Incices are created with replicashards on single node cluster

Hi!

I have found myself with a problem that I don't know how to fix, and I don't know exactly why this happens.

What I have right now
Elasticsearch 6.4.1
Single node cluster
Indices: ~1000
Documents: ~500 000 000.

What happend
I was getting ready to perform an upgrade and all I did was to restart the server. At this point we had about 1.2 billion documents. After the server restarted, the cluster entered some kind of recovery-mode and performed what I believe to be (after some searching on Google) a checksum-check on every single document.. This progressed very slowly and after letting it sit for 7 full days, it had only reached about 700 000 000 documents. What was worse is that it seemed to slow down.

So I did another restart, same issue.

This is were the problem started. In an attempt to fix this issue, I changed some clustersettings to speed up the cluster upstart (like num of concurrent recoveries, bandwidth and such). However, one setting I changed caused and issue that I don't know how to fix (and I don't know what I did). To fix the slow cluster start I had to simply delete most of my document. No big deal.

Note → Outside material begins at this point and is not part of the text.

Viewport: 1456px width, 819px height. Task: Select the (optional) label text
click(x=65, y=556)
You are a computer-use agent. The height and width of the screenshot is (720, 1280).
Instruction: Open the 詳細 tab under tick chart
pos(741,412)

What happens now is that every time a new index is created, it is created with replica-shards? I've never had them before.. And I only have 1 node at this time. So I don't know why is does this?

This means that every day when I get in to work, the cluster-status i Yellow and I need to perform the following command to fix the issue. At least, until the next time a new index is created..

Fix:

curl -XPUT localhost:9200/_settings -H 'Content-Type: application/json' -d'{ "index": { "number_of_replicas": 0 } }'

After I do that, the cluster is back to green. How do I change my cluster back to where it does not try to create replications-shards?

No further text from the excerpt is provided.